# Mika got a spanking last night....



## Bella's Momma (Jul 26, 2009)

Yikes! Mine is a counter surfer as well. I'm hoping we'll be going over that in one of our next puppy training classes!


----------



## mercymoon (Aug 29, 2008)

Well Mika is 4 yrs. old, but the spanking she got last night she may
not wanna touch the human's "green paper" ever again!


----------



## *heather* (Jul 30, 2009)

so by spanking, does that mean you physically hit the dog? forgive me if that's a dumb question, I just wasn't sure that's what you actually meant.


----------



## mercymoon (Aug 29, 2008)

*heather* said:


> so by spanking, does that mean you physically hit the dog? forgive me if that's a dumb question, I just wasn't sure that's what you actually meant.



By spanking I meant popped her on the arse with an open hand, lol.

I *would never **hit* a dog, but I do believe in discipline when they've
done something wrong, nothing severe of course!


----------



## SECRETO (Aug 20, 2008)

lol...thats actually kinda funny. Glad you were able to save the twenty though. 

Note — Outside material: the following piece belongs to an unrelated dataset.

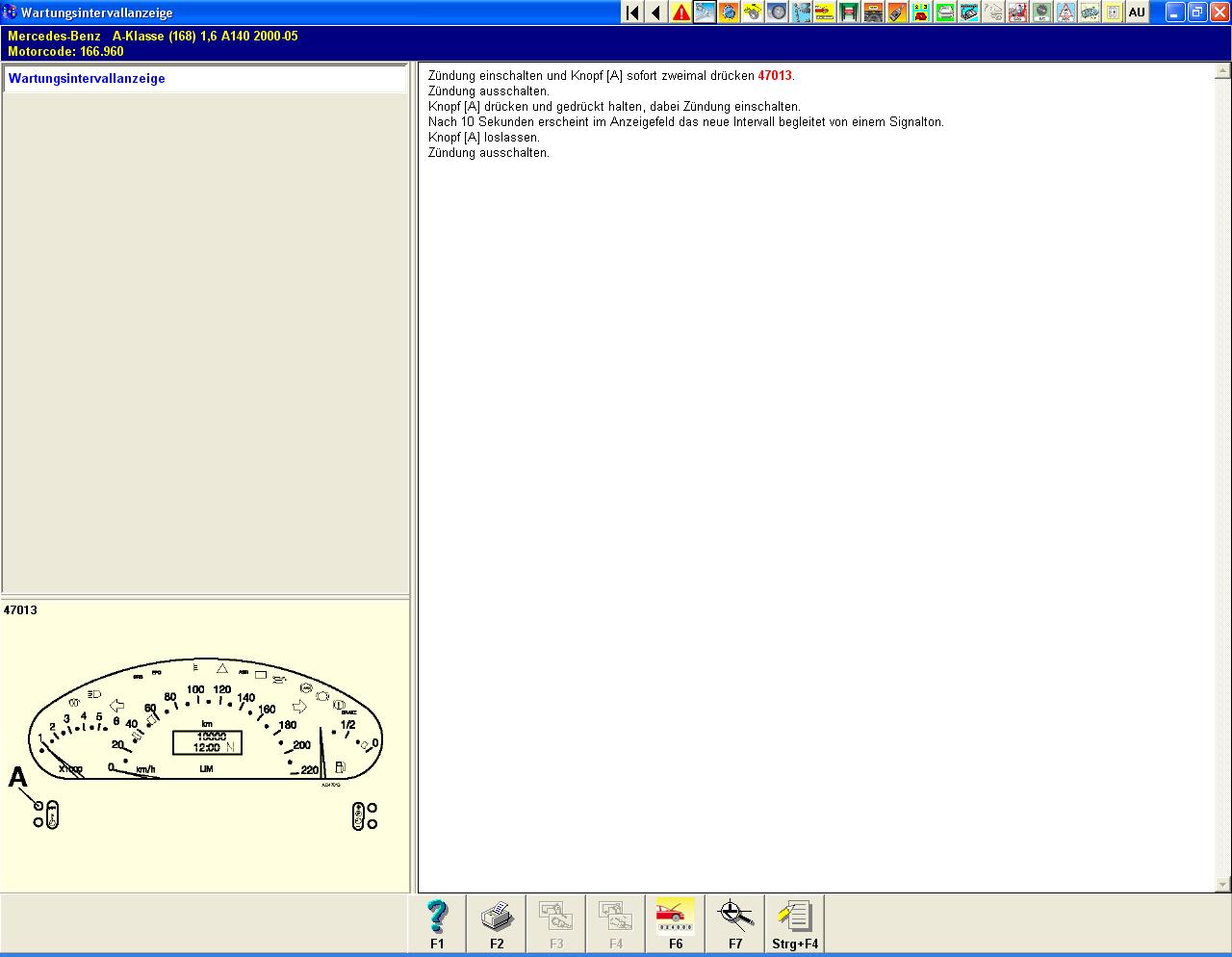The height and width of the screenshot is (957, 1232).
Task: Click the red 47013 image reference link
Action: 774,76
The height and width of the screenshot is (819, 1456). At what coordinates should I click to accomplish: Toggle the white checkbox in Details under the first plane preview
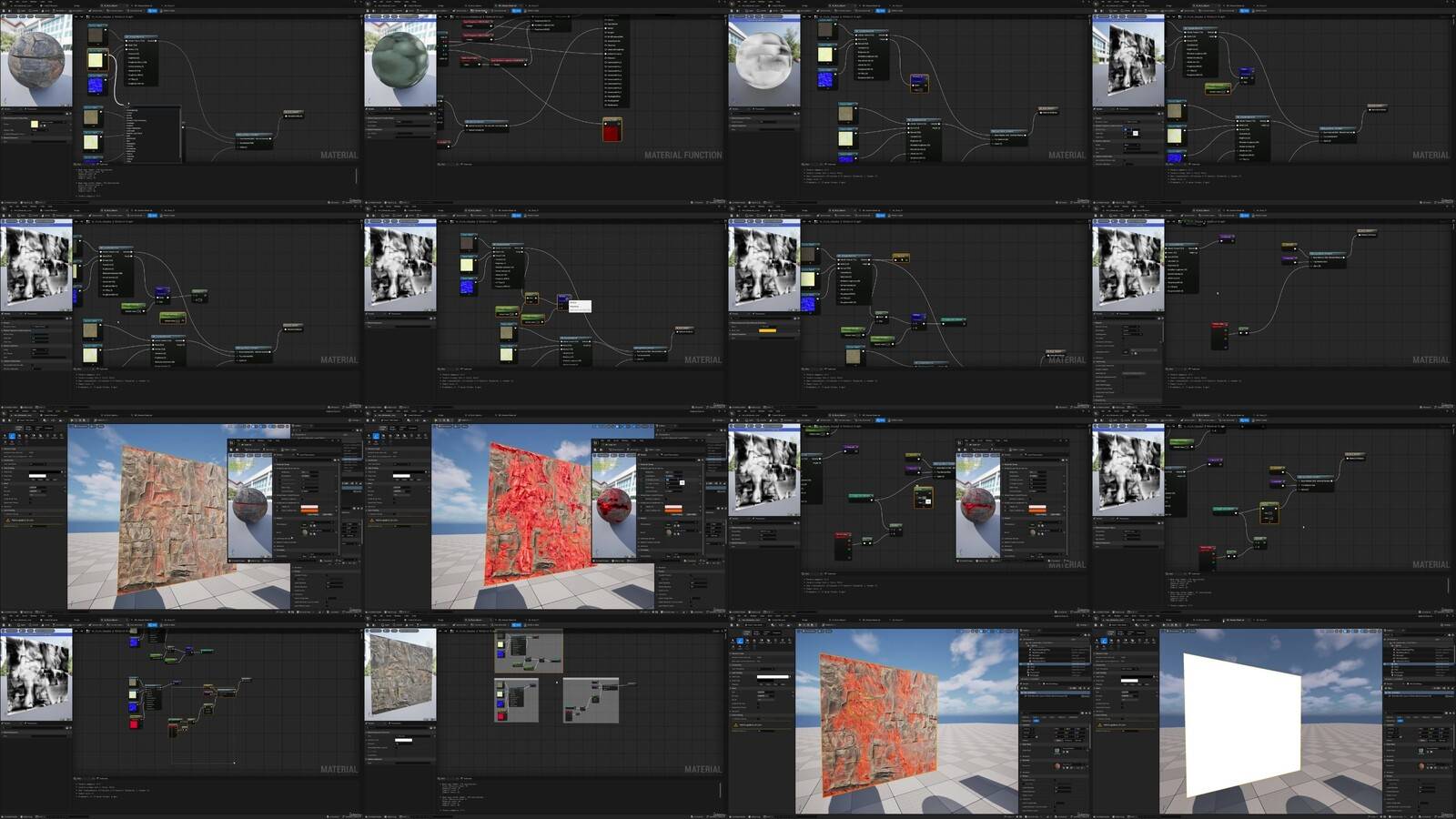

I dont know if you've ever tried a rolled up piece of newspaper (secure it with a rubber band). I will pop my dogs with a rolled newpaper and boy do they hate it. Between the sound and the pop on the rear, its very effective and doesnt hurt them at all. So effective that my old Amstaff Malibu would get super hyper when we came home or when people visited. Im talking jumping from couch to couch or just on a couch in general. Anyhow, all I had to do is bring out the newspaper and say calm down boo-boo, and she was on her best behavior. lol I also would lay the newspaper on the egde of the couch cushion (maybe your counter top) when I was out or not watching to make sure she wouldnt get on the couch. It worked very well. 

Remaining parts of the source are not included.